Labour frontbenchers have so far declined to say what they will do, knowing that whichever answer they give will not make them look good.

Labour will also have to decide whether last week was a one-off or whether it is going to make a habit of forming opportunistic alliances with the Tory Euro-haters. Battles over Europe are going to erupt for the rest of the coalition's life. Each time they do, many will see them as a repeat of the self-destructive convulsions that consumed the Conservatives over the Maastricht Treaty in the 1990s. Yet that comparison is really quite misleading.

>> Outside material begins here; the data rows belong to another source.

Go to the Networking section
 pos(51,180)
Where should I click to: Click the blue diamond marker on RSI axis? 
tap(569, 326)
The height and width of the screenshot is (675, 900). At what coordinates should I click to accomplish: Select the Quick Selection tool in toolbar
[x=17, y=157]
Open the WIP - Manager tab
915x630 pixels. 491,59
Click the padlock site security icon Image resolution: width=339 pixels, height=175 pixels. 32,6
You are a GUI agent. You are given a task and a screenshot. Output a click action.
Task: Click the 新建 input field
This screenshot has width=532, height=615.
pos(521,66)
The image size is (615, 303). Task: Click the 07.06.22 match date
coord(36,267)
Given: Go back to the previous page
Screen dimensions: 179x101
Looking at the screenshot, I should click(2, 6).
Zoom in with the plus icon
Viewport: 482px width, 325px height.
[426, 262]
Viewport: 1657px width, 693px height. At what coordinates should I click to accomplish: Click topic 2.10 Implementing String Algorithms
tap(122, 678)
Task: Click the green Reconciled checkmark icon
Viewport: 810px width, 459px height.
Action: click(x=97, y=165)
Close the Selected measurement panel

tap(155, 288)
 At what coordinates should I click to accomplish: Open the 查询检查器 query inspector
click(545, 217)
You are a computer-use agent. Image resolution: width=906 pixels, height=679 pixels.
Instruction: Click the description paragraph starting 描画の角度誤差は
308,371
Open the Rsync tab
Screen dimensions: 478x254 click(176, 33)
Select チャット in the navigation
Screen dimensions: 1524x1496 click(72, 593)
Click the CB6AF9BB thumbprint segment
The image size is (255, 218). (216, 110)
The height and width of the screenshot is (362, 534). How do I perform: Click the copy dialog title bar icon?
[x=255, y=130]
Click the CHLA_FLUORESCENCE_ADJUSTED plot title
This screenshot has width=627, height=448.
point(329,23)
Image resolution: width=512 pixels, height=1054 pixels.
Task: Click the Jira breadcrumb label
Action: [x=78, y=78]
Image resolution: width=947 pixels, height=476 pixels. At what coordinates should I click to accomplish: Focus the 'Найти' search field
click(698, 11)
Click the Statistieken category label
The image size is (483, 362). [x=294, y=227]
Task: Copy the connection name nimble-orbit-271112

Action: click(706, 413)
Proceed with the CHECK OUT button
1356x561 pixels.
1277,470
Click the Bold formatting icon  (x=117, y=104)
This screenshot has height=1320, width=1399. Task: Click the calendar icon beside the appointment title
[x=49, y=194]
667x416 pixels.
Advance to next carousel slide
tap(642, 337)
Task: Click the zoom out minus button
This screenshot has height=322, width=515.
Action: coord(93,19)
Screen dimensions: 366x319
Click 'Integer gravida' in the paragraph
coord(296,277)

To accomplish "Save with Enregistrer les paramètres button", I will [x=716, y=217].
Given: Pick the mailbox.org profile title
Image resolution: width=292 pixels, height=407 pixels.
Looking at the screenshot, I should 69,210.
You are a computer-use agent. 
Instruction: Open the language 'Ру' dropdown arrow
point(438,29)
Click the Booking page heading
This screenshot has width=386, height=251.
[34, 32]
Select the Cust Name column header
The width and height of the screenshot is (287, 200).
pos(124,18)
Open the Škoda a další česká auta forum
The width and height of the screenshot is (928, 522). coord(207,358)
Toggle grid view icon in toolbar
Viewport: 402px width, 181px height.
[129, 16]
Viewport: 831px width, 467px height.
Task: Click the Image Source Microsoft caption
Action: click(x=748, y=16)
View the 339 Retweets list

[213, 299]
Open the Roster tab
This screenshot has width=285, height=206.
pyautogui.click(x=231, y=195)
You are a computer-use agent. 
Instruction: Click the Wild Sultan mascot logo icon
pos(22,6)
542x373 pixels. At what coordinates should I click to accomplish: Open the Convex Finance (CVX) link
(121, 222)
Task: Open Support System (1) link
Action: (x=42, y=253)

In John Major's time, only a tiny minority of Tories wanted to give up on the European Union altogether and quit. Under David Cameron, the exiters now represent a substantial proportion of the Conservative party and they are not balanced by a cohort of pro-European Tories. Of that once dominant group, there is Ken Clarke and Michael Heseltine and that's about it. We may not have quite got to the point where a majority of Conservative MPs are withdrawalists, but we get closer to it by the week.

One senior minister reckons that were a referendum on membership to be held tomorrow, at least five members of the cabinet would vote to leave.

Ed Miliband taunted David Cameron: "It's John Major all over again."Oh no, it isn't. It's much worse than that.